The UN says enough money has been collected to finally start work on the Khmer Rouge tribunal, though full funding for the three-year trial has not yet been secured.

The news was met with a mixture of optimism and skepticism, with some hoping operations could begin within three months while others were waiting to see whether new delays would emerge.

UN Secretary-General Kofi An­nan notified Prime Minister Hun Sen that the tribunal could move forward in a letter Friday, saying the UN had fulfilled its end of an agreement between the two sides, according to the UN News Ser­vice.

In a statement quoted by the news service, Kofi Annan said the UN wanted the tribunal established “as soon as possible” and “no efforts will be spared on his part to help ensure that.”

Annan sent the letter the same day the European Union an­nounced it would pledge $1.3 million, bringing the total contributed or pledged by the international community to about $39.9 million.
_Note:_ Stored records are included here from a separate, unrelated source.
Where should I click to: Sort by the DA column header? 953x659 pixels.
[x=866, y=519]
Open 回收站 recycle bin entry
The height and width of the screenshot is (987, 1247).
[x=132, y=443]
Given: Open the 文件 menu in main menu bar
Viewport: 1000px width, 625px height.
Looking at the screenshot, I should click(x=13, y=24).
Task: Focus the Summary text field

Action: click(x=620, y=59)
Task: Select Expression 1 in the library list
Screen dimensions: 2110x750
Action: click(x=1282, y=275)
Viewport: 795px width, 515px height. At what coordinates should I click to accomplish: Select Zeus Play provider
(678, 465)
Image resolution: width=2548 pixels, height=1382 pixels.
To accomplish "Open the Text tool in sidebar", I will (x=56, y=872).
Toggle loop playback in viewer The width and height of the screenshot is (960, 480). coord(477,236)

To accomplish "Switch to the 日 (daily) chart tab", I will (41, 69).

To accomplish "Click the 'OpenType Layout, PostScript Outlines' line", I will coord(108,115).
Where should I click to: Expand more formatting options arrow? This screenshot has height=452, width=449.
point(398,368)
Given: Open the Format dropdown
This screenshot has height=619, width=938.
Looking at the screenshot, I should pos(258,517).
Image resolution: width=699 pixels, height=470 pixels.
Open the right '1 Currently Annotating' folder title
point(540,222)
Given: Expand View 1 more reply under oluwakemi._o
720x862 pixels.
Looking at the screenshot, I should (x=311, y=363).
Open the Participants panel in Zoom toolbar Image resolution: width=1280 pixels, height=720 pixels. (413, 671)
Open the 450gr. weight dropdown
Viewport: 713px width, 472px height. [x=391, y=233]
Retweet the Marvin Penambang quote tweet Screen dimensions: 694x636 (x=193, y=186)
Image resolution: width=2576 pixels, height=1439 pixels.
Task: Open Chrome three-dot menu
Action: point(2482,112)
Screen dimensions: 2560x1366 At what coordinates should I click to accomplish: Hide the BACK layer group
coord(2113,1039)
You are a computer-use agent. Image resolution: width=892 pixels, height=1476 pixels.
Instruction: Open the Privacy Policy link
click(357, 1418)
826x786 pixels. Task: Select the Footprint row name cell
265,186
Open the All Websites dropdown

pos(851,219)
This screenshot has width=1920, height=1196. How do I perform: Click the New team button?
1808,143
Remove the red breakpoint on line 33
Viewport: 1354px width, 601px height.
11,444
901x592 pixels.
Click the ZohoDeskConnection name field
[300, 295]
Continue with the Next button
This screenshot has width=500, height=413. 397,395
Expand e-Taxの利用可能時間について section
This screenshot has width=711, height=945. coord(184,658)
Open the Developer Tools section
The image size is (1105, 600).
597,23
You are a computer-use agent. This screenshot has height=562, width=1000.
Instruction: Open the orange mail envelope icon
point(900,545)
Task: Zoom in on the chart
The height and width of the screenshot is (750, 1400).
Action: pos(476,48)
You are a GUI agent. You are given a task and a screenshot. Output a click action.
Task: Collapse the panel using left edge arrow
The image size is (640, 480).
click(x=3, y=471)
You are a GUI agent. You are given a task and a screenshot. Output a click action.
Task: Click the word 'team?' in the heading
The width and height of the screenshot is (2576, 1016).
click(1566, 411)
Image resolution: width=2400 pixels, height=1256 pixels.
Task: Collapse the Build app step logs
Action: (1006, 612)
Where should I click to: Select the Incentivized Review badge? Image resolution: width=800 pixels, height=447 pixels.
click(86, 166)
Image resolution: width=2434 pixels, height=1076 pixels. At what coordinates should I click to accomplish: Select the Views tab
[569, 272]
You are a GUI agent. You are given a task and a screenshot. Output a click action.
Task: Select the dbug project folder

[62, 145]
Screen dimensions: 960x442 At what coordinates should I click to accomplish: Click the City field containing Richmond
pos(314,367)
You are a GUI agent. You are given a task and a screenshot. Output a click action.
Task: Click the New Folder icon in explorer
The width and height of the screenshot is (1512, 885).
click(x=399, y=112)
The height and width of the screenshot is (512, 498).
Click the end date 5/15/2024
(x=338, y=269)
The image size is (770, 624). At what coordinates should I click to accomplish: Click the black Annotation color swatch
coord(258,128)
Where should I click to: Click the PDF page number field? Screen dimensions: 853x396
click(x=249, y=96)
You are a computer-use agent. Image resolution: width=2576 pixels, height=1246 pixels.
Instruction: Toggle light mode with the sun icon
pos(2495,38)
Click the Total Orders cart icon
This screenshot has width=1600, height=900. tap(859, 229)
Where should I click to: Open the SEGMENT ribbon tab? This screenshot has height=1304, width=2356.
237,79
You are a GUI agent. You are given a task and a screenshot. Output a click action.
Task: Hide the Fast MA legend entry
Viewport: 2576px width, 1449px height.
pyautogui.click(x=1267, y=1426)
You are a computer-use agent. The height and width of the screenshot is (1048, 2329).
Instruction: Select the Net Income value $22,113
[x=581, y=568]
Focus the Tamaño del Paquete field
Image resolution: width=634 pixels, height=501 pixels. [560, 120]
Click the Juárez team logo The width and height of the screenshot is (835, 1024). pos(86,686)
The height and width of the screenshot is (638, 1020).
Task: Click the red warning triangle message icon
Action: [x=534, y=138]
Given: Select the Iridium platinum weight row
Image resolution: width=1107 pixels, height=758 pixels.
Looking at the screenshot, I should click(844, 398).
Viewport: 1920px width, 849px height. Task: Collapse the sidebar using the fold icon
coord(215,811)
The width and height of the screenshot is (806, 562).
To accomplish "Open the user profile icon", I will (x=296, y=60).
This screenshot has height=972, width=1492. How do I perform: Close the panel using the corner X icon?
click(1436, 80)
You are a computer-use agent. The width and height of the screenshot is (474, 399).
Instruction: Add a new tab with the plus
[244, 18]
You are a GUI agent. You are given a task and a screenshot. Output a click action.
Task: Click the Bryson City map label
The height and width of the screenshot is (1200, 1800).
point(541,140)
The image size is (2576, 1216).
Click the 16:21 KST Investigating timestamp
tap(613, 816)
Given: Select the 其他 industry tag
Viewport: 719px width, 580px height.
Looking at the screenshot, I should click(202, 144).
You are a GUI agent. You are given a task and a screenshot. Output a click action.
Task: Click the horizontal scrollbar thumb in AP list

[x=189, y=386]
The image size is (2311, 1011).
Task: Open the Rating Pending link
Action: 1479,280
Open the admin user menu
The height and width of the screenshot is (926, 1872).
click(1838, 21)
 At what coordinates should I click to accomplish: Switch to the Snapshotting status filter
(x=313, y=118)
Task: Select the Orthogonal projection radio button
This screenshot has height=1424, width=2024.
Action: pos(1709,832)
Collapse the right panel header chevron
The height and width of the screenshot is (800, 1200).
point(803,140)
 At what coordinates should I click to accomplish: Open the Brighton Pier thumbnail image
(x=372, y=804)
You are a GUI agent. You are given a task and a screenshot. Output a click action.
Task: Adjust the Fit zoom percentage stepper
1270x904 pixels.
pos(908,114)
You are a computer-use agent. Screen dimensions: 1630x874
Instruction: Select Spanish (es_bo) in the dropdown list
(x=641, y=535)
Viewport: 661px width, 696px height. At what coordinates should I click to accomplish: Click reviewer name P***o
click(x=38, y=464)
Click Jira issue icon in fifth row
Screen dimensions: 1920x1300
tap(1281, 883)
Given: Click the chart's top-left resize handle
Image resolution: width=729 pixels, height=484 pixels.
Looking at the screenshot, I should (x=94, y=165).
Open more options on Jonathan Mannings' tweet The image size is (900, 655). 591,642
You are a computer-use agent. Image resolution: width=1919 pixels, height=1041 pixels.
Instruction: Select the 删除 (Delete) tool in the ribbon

The international community is to pledge $43 million while the government is to contribute $13.3 million. The government is continuing its search for partners to help cover its share, members of the government’s Khmer Rouge tribunal taskforce said.

Last month, the government said it would contribute $1.5 million in cash and $5.2 million as in kind expenses.

In a statement last year, Annan had said the tribunal would not proceed until funding for the full $56.3-million trial had been secured and money for the first year was in the bank.

Helen Jarvis, a member of the government’s Khmer Rouge tribunal taskforce, said the UN’s latest announcement set the tribunal down the path to reality.

The UN and Cambodia will appoint senior administrators, fill staff positions and work on the logistics to get the tribunal off the ground, Jarvis said Sunday.

She said she is hopeful the groundwork can be laid within three months so judges and prosecutors can begin working on the expected six- to 12-month investigation phase.

“Obviously the actual prosecution cannot begin so soon,” she said, though work has been going on behind the scenes.

But there are many challenges to be met before a successful trial can even begin, let alone function, Licadho president Kek Galabru said.

Judges must be independent and qualified, witnesses and victims must be protected and the court’s rules and procedures must be ironed out, she said.

“I think there will be a lot of problems,” she said. “Now the ball is in the hands of Cambodia. What else is the excuse not to set it up? Do they want to play or not?”

Government taskforce secretariat Sean Visoth dismissed questions about the government’s interest in seeing the tribunal happen.

“We have spent a lot of strength over the past five years,” he said. “Why are you accusing us of not being willing” to try the Khmer Rouge?